"""

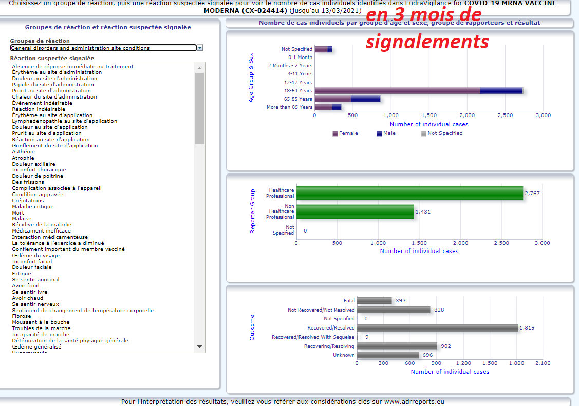Click the Female legend color square

point(335,133)
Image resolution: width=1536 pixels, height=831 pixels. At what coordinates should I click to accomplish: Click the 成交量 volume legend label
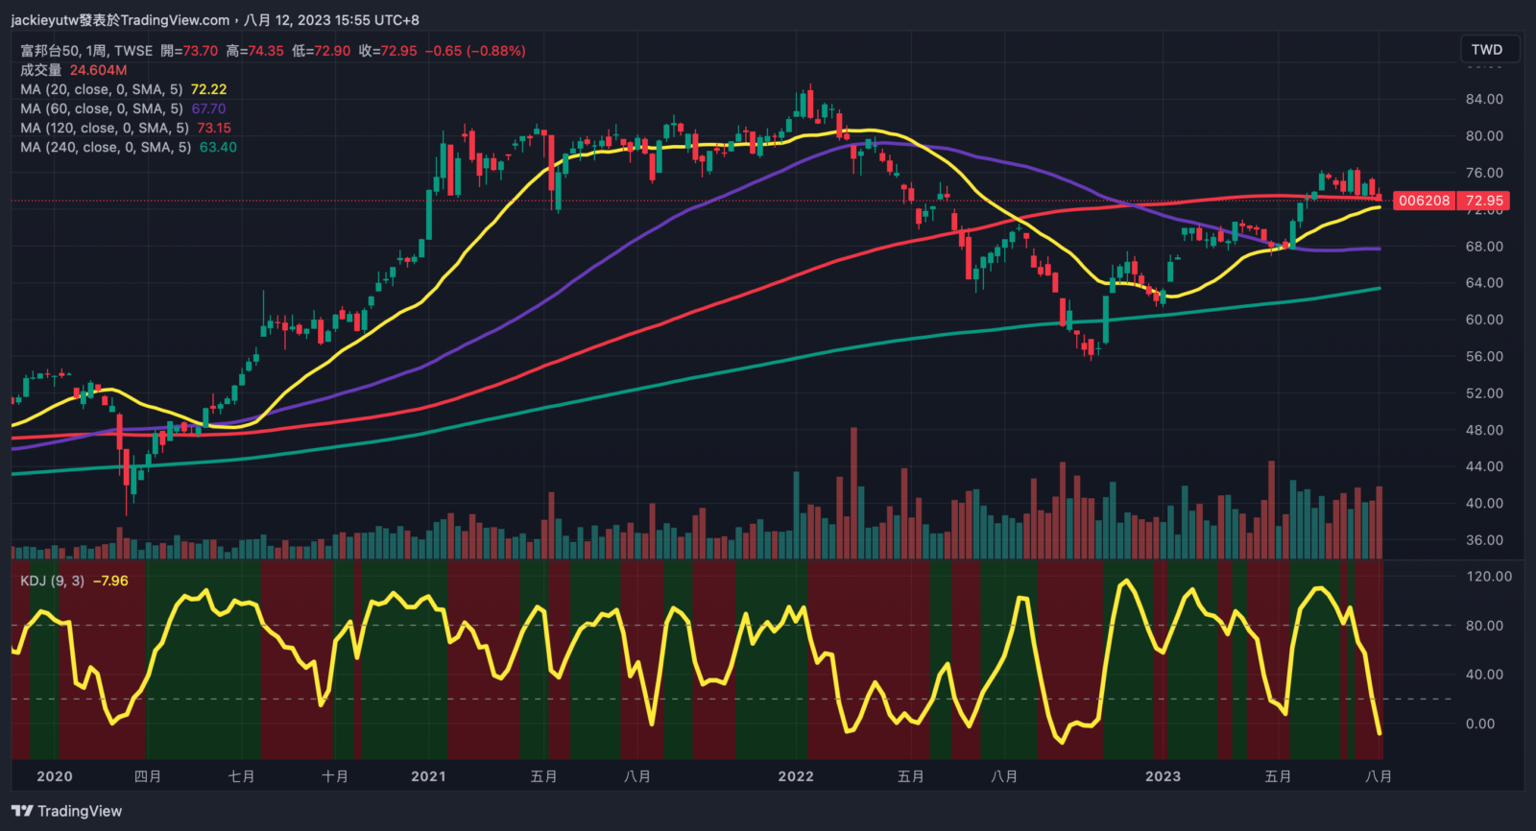click(x=40, y=70)
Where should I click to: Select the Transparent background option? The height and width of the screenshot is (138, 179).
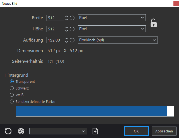click(12, 81)
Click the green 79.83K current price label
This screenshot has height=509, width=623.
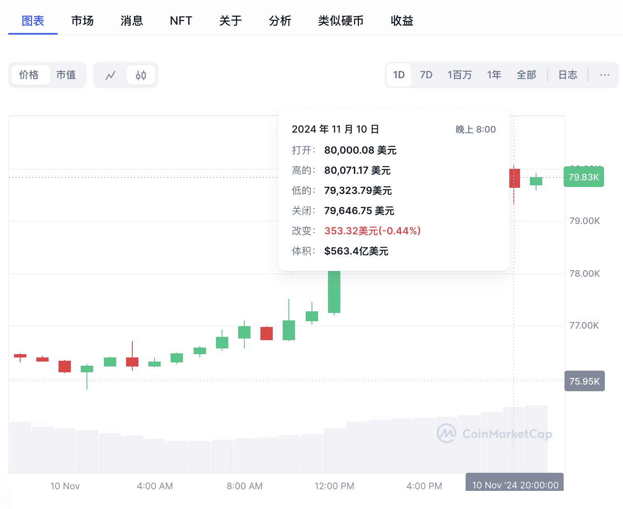[x=583, y=177]
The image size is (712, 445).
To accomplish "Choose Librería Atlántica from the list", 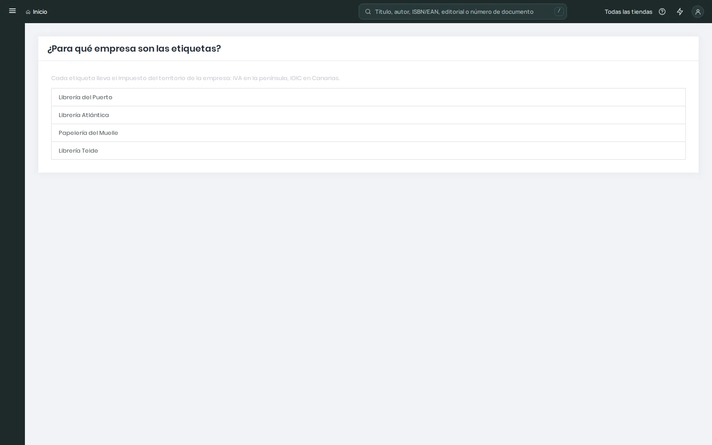I will [x=368, y=115].
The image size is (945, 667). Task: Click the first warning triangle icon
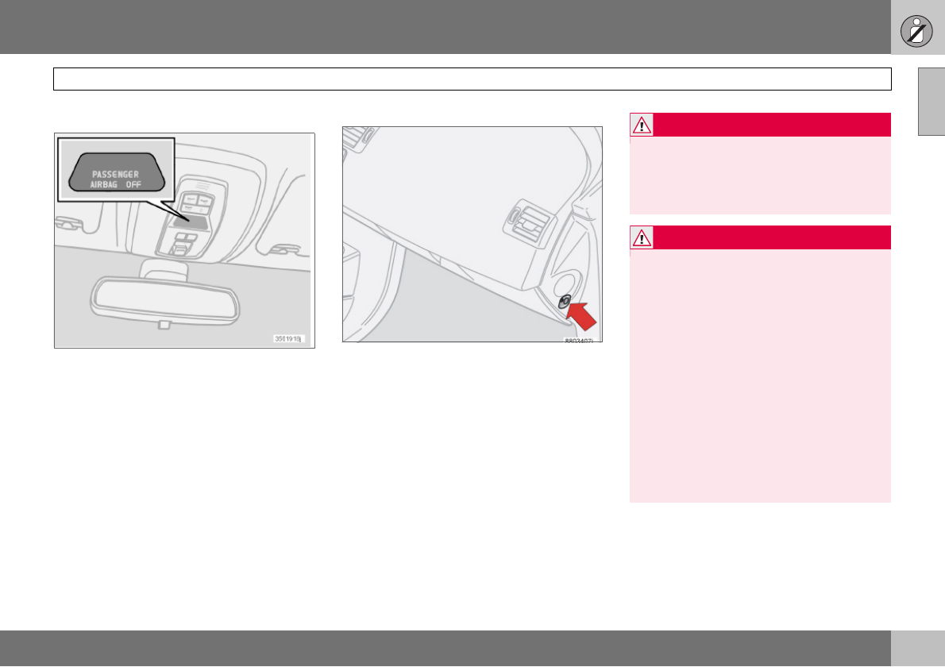[642, 125]
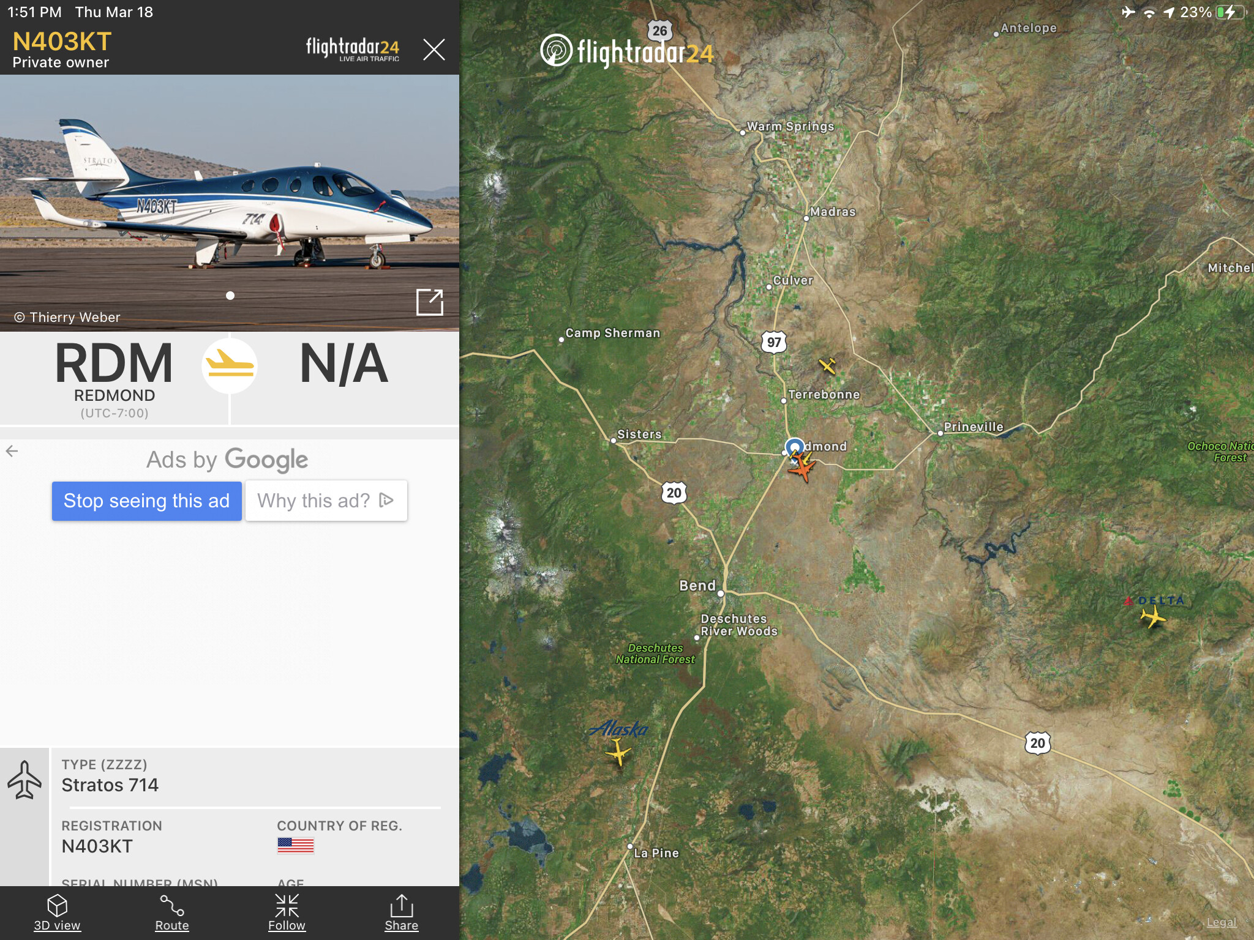The image size is (1254, 940).
Task: Close the N403KT flight panel
Action: [434, 49]
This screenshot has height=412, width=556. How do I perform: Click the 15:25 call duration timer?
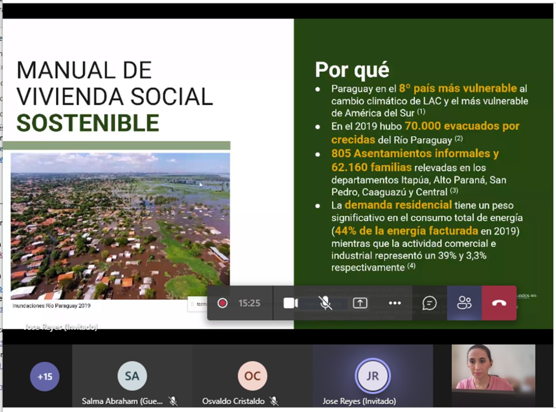tap(249, 303)
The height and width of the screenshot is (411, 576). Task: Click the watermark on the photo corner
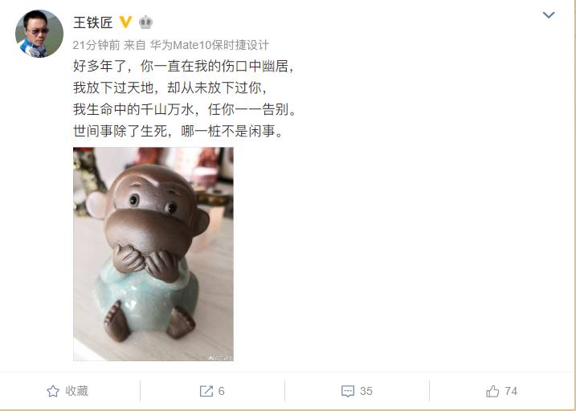pos(219,358)
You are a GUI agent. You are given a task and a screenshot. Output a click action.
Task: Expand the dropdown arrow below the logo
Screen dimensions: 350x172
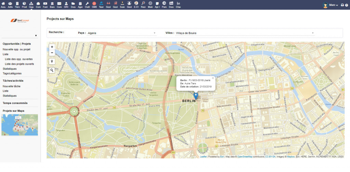(36, 36)
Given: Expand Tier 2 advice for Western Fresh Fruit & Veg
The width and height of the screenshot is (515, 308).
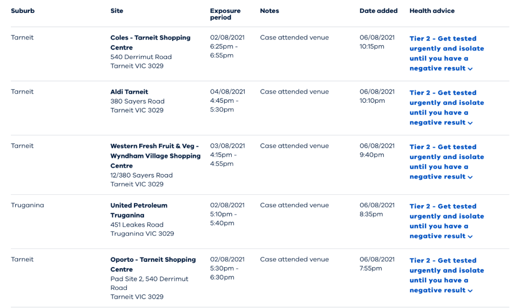Looking at the screenshot, I should (x=447, y=162).
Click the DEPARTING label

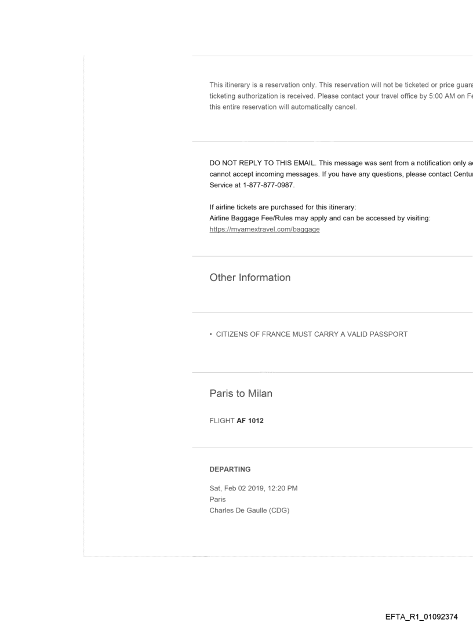(x=230, y=470)
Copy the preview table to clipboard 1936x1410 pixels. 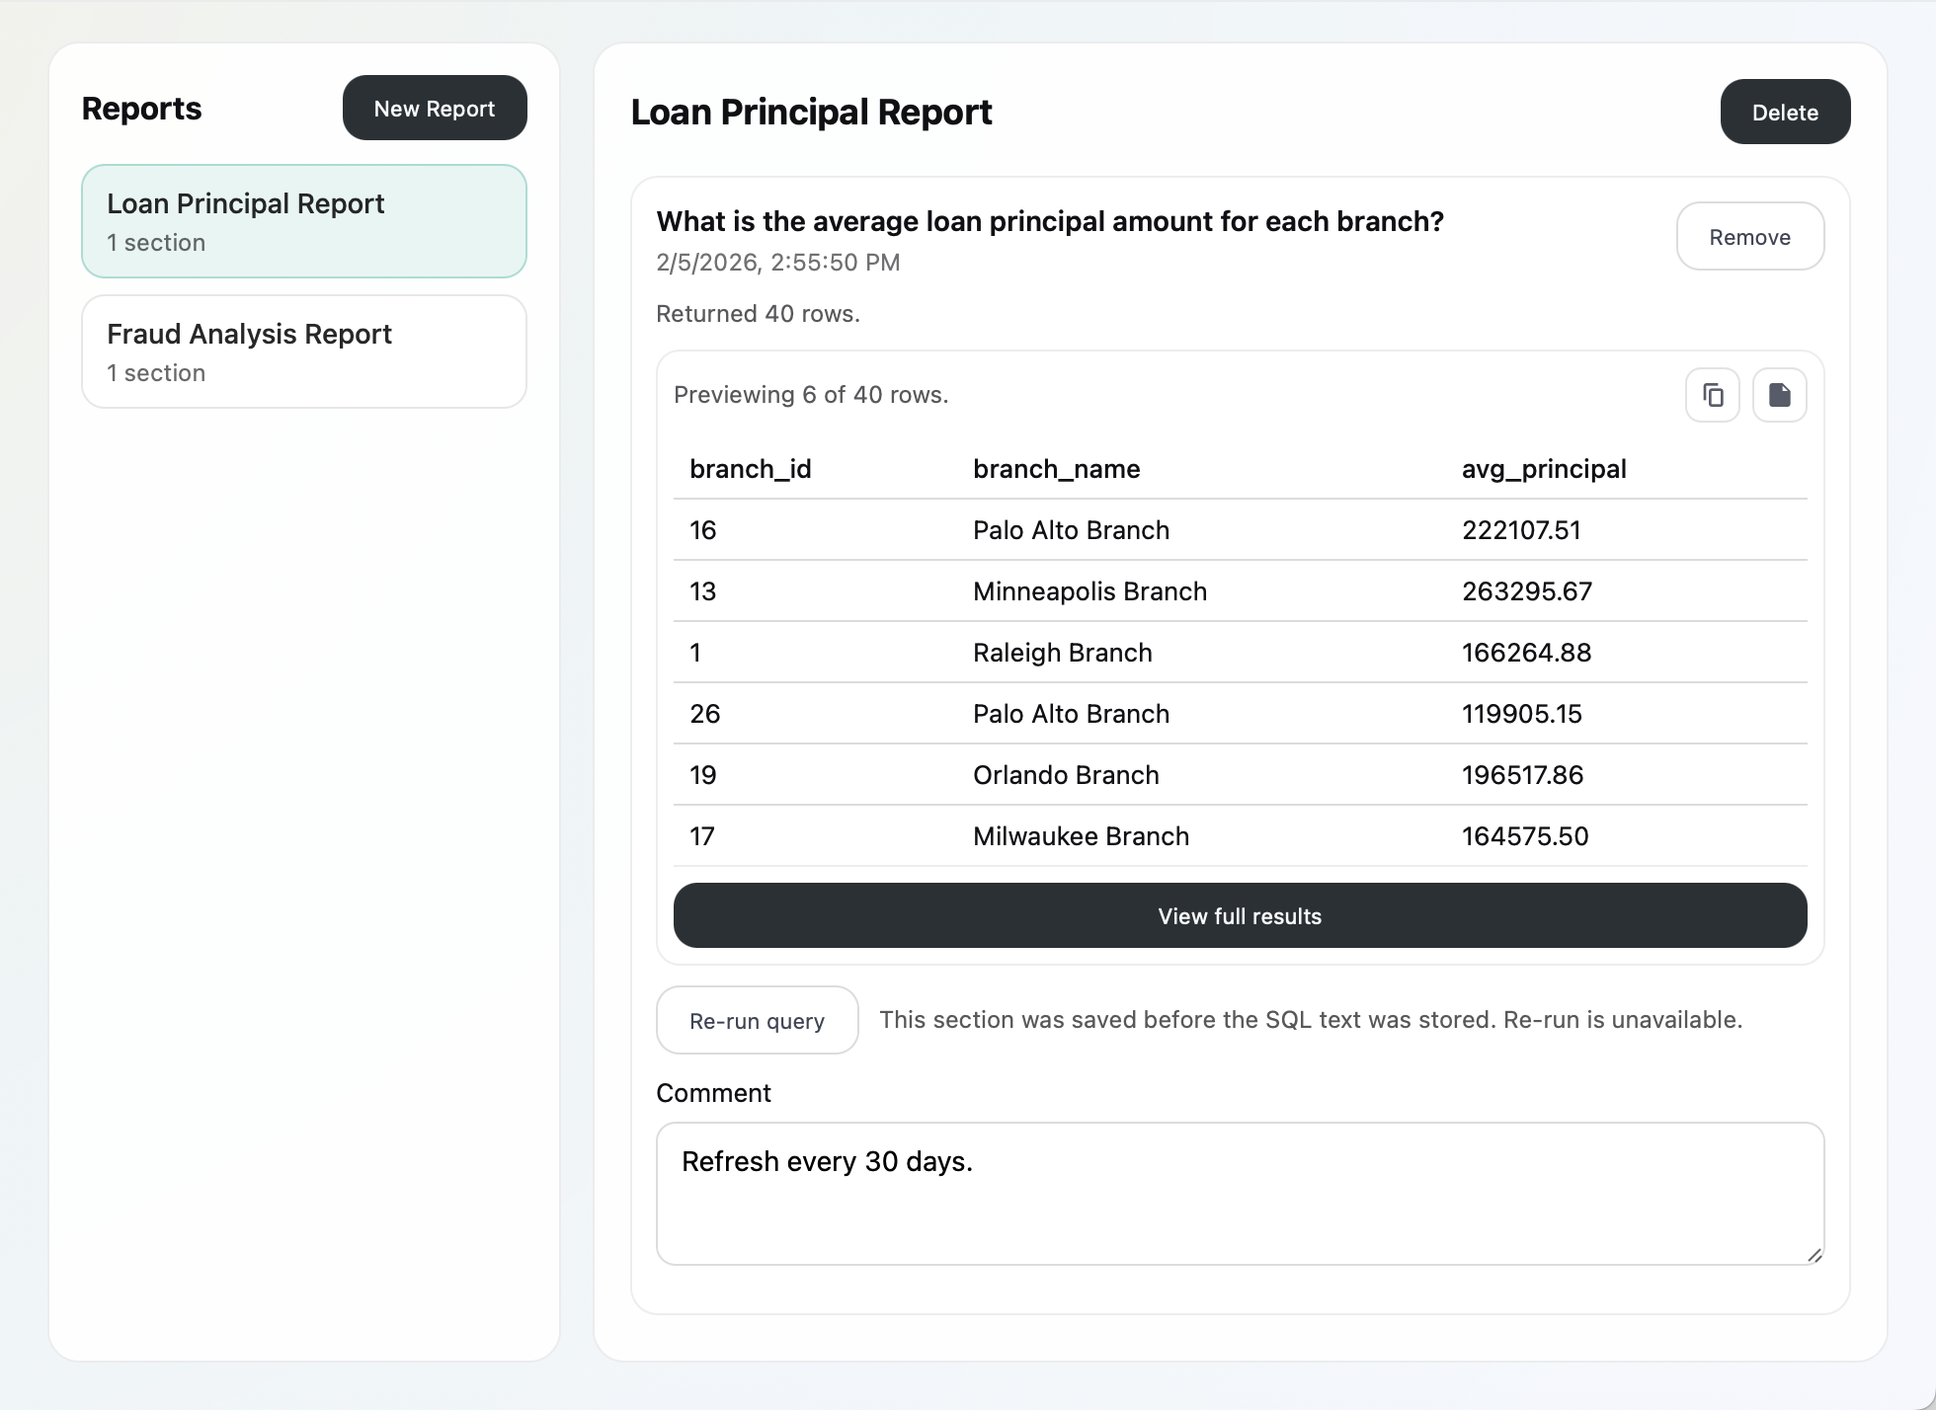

"""

## Your instructions
Copy only the lines running from the one that holds "This screenshot has height=412, width=556." through the last line of the data, and include both of those lines. Do not copy any pictures.

## Task solution
This screenshot has height=412, width=556. How do I perform: Click the 15:25 call duration timer?
tap(249, 303)
The height and width of the screenshot is (411, 576). Task: Click the watermark on the photo corner
pos(219,358)
You are a GUI agent. You are given a task and a screenshot. Output a click action.
Task: Expand the dropdown arrow below the logo
Screen dimensions: 350x172
(36, 36)
Given: Expand Tier 2 advice for Western Fresh Fruit & Veg
The width and height of the screenshot is (515, 308).
Looking at the screenshot, I should (x=447, y=162).
Click the DEPARTING label

(x=230, y=470)
Copy the preview table to clipboard 1936x1410 pixels. 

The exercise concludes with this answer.